I don't think the desktop is dead yet though, nor will it be in 5 years. I can certainly see a shift in that direction though.
I never said desktop would be dead, it will either just be a smaller player in the number of searches as it won't be the only device a person uses.
When people are searching for stuff at home they'll be using a desktop, laptop, netbook or tablet device and when mobile most likely a smart phone, tablet or netbook.
One report I just read puts iPhone sales alone somewhere around 43M units total and 8M new per quarter. The iPad sold almost 800K units the first month it was released and people expect the numbers to soon be in the millions. Google has put millions of Android phones in the market with Android tablets quickly looming. Microsoft also has lots of Windows phones out there along with Palm, etc. and there are Windows tablets about to launch as well.
So the stark reality is that rapidly almost everyone with a cell phone will have a decent browser available when they upgrade their phone if they didn't already.

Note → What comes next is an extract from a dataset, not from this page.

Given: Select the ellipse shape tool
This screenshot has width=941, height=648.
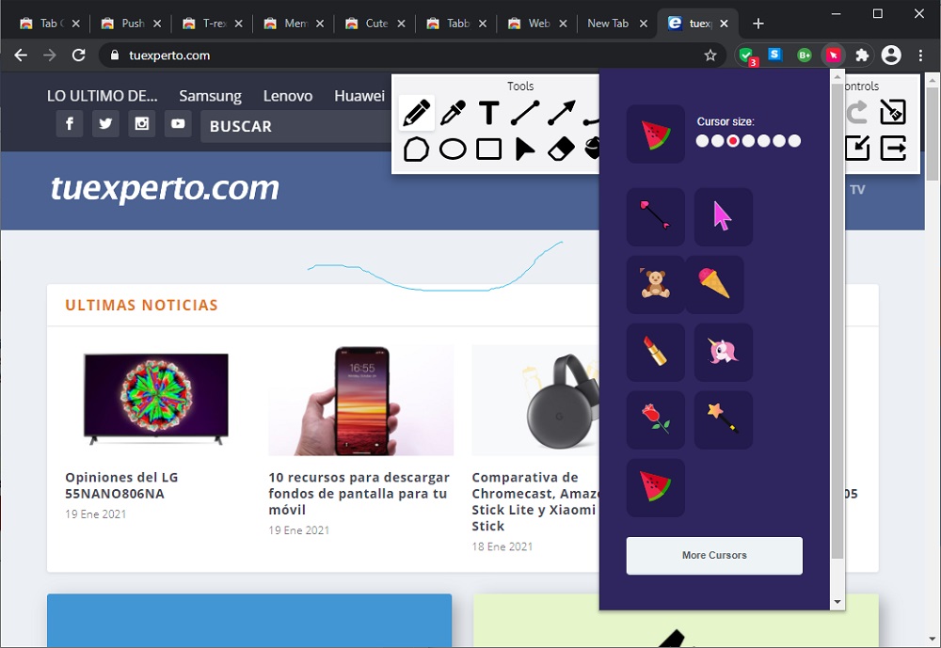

If you're sitting at lunch and decide to search for something, do you grab the phone and do it mobile or wait until you get back to the desktop?
Many are doing it mobile, I'm doing it mobile, the wife is doing it mobile, everyone at the bar is clicking on stuff while sipping a pint, it's reached the tipping point (pun intended) IMO already.
Here's a simple example of my problem:
My phone displays AdSense on my site, but the site isn't formatted properly to shove AdSense in your face the same way it does on the desktop. The content the surfer wants is all in a column that you can easily scroll down the phone screen and never see the ads. Sticking ads on the left or right column simply doesn't work because of the dimensions of those little screens. The ads need to be right in the mix with the rest of the data or anchored with CSS so they're always present on the screen.
All I need to do is reformat to make sure the ads are either mixed in with the content or anchored on the screen with CSS, but it's a HUGE site and it's a big job.
However, it's getting to the point it must be done to capture the revenue rapidly being lost otherwise someone else will do it first and make a better mobile experience than my site.